Why Autonomous Enforcement Must Earn Authority

The gap is not capability. It is legitimacy.

When a machine acts autonomously at microsecond timescales to defend a network against a threat no human has yet classified - who authorised it? Under what constraints? To what standard?

The current answer is silence.

The components exist and are proven - kernel-level packet processing, behavioural machine learning, automated enforcement and more. Some are deployed at nation-state scale. Large technology companies have built autonomous defence for their own infrastructure. The research is published. The technology is available.

The governance is not.

No standard defines when autonomous defensive action is appropriate beyond predefined categories. No vocabulary describes the boundaries of machine authority. No doctrine governs how human oversight functions when the human cannot be in the loop.
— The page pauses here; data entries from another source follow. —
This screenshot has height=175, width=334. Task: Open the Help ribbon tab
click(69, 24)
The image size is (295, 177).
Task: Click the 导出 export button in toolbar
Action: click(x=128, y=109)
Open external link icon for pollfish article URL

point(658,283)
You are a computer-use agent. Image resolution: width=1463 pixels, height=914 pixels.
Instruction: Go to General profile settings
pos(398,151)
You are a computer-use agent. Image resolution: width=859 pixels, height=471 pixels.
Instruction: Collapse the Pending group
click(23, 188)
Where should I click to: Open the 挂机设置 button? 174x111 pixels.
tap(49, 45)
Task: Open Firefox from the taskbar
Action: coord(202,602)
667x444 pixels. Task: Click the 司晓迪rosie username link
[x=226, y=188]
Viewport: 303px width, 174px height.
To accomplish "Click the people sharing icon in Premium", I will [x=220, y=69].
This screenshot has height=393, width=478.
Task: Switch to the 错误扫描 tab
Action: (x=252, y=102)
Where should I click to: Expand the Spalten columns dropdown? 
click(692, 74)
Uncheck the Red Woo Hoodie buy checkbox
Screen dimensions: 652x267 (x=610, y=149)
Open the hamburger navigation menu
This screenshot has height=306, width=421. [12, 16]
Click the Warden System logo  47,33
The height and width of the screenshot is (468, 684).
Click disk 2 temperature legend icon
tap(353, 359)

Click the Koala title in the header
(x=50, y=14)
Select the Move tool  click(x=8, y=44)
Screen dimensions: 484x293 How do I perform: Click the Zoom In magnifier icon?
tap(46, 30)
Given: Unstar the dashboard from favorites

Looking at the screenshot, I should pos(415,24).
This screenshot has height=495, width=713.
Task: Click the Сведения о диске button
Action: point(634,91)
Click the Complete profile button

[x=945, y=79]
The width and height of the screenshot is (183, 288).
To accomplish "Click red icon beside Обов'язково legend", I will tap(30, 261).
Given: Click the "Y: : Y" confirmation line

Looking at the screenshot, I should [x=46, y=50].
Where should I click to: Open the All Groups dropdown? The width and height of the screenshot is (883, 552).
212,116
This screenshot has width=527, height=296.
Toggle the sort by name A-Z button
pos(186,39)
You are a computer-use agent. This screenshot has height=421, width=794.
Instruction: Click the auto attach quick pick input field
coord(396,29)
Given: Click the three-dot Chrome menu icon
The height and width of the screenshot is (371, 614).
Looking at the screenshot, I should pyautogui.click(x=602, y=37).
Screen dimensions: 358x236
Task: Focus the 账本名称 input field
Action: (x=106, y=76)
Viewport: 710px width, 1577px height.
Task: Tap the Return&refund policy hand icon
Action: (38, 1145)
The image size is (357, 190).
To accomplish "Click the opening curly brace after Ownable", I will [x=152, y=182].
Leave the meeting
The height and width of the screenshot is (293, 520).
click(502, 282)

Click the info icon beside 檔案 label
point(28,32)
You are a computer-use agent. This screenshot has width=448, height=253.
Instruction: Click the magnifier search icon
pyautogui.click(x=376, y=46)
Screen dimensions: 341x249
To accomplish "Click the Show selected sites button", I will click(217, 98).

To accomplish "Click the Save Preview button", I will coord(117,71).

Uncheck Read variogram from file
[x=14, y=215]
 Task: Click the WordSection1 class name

Regulation assumes a human made a decision. Compliance frameworks assume a human approved an action. Insurance models assume a human was either diligent or negligent.

None of these assumptions survive contact with a system that blocks a zero-day exploit at kernel speed before any human knows the vulnerability exists.

The structural constraint

The asymmetry between offensive and defensive automation is well understood by anyone operating in this space. Attacks move at machine speed. Defensive automation also moves at machine speed, but only within pre-authorised boundaries: known malware families, documented attack patterns, signature-matched abuse.

For everything outside those boundaries - zero-days, behavioural anomalies, abuse classes that fall outside existing playbooks - defensive capability is gated by human cognition. Alerts triaged, incidents classified, responses approved. Even in mature security operations centres, this takes minutes to hours.

This is not an indictment of security teams. Our (the humans) cognitive throughput has physical limits. Reading an alert takes seconds; understanding context takes minutes; approving a novel response takes longer. These are not inefficiencies to optimise, they are properties of human decision-making.

The attack completes before the approval chain does. Not because the SOC failed, because the problem is structural.

Three regimes, all incomplete

Authority for defensive automation currently operates under three models:

Advisory automation. The system detects and alerts, humans decide. This works until the attack is faster than the analyst (or the humans are asleep).

Pre-authorised playbooks. Humans approve response categories in advance, the system executes within those boundaries. This works until the threat doesn't match a category.

Vendor-asserted trust. Operators permit the vendor's model to act based on the vendor's testing, not evidence from their own environment. This works until it doesn't - and when it fails, the operator bears the consequences.

All three handle known threats. None addresses the question that actually matters: how should authority be granted for autonomous action against threats the system has never encountered and the operator has never approved?

The choice is not between autonomous defence and no autonomous defence. Autonomous defence is already here, operating within those three regimes. The choice is between autonomous defence with legitimate governance and autonomous defence without it.

Earned autonomy

Authority is not granted by default. It is not assumed by capability. It is not declared by vendors or asserted by technology. It must be earned.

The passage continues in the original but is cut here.